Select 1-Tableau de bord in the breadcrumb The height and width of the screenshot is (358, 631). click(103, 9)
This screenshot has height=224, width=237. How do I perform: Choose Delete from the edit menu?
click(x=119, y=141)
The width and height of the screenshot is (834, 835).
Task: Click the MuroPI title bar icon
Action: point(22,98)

....

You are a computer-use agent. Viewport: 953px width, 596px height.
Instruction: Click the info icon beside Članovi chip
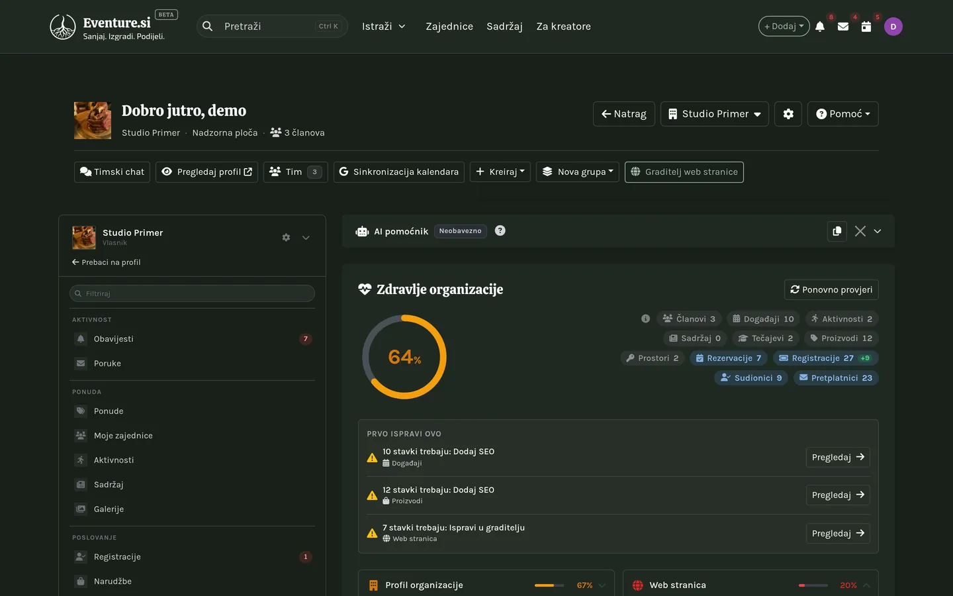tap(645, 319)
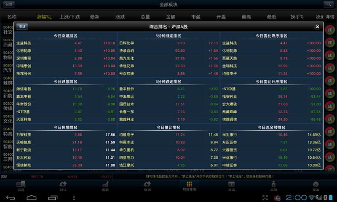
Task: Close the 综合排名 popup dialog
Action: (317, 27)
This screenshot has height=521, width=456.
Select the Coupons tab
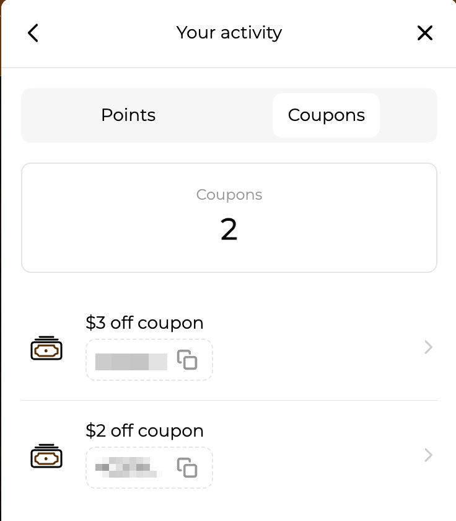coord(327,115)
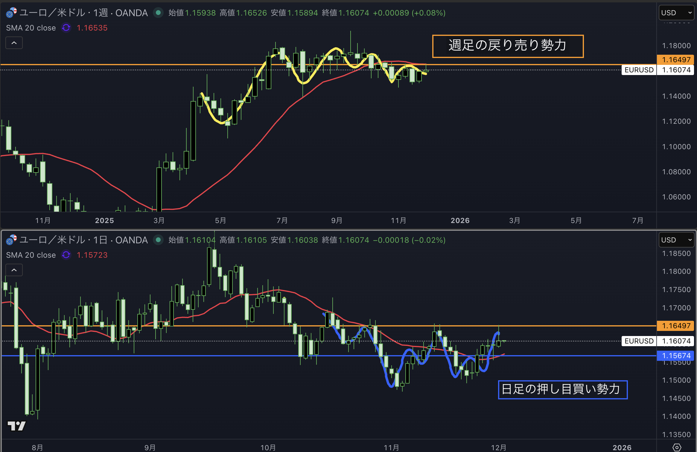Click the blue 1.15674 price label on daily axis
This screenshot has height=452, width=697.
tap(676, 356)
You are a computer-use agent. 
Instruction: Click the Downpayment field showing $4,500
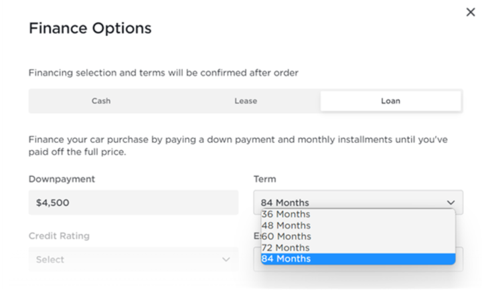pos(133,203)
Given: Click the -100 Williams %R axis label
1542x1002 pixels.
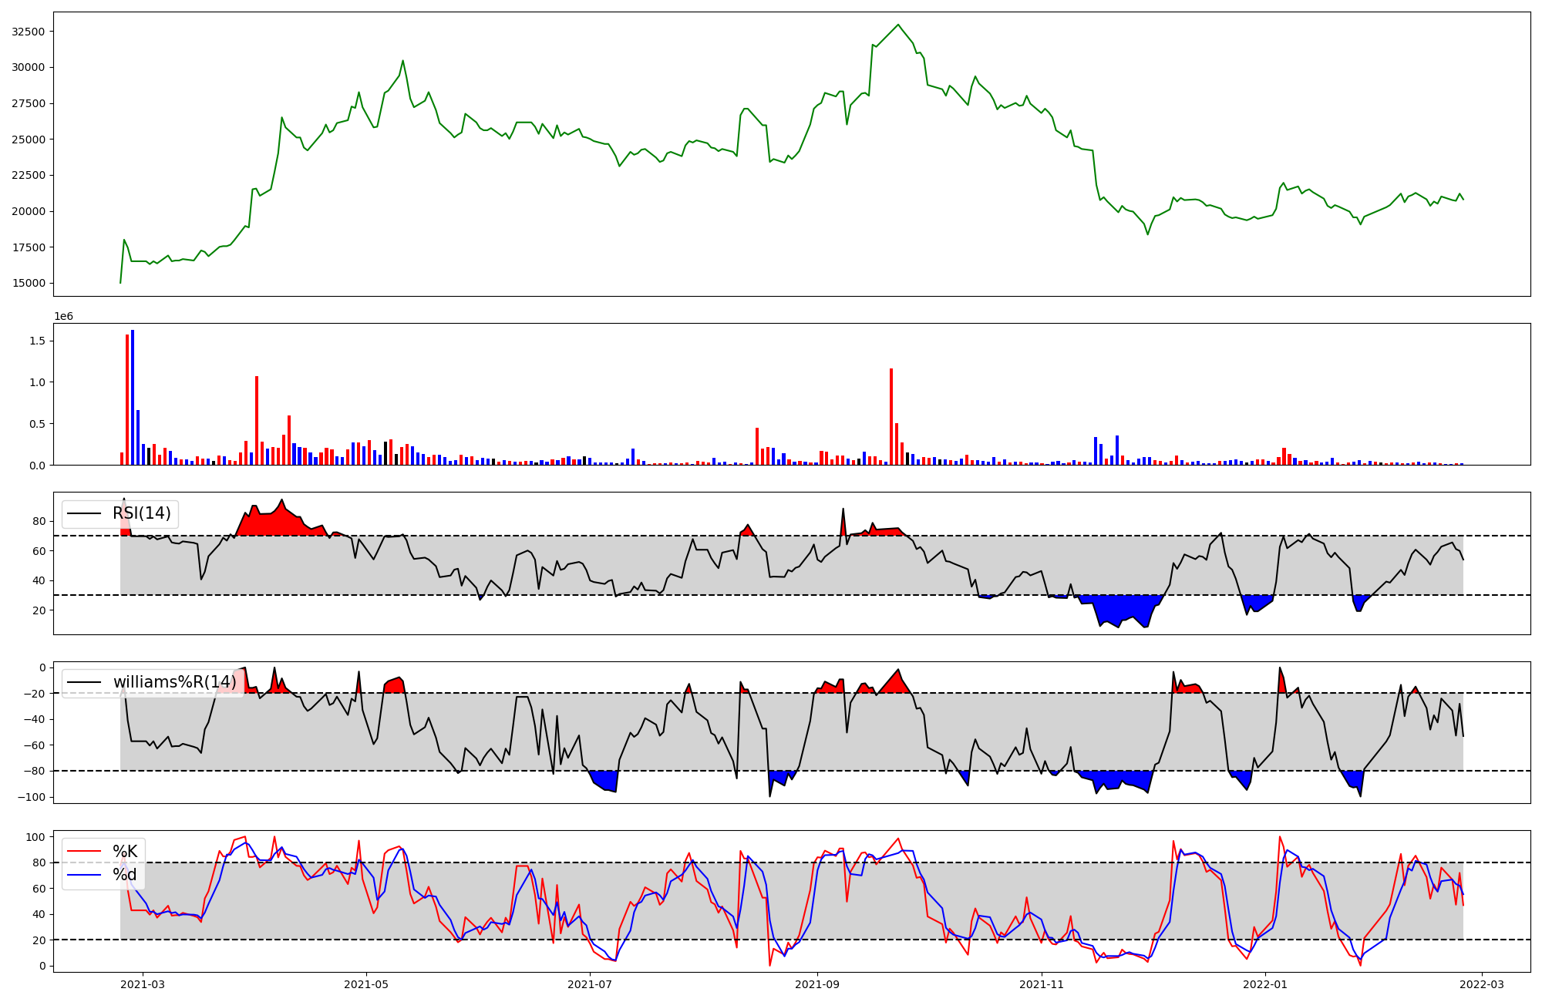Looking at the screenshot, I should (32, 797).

....

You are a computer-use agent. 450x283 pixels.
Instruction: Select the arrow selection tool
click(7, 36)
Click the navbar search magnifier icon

....

WRITTEN INSTRUCTION: Retype the lines running from the line containing "Select 1-Tableau de" through the line containing "Action: point(22,98)", inclusive, exactly as they appear.

COMPLETED TASK:
Select 1-Tableau de bord in the breadcrumb The height and width of the screenshot is (358, 631). click(103, 9)
This screenshot has height=224, width=237. How do I perform: Choose Delete from the edit menu?
click(x=119, y=141)
The width and height of the screenshot is (834, 835).
Task: Click the MuroPI title bar icon
Action: point(22,98)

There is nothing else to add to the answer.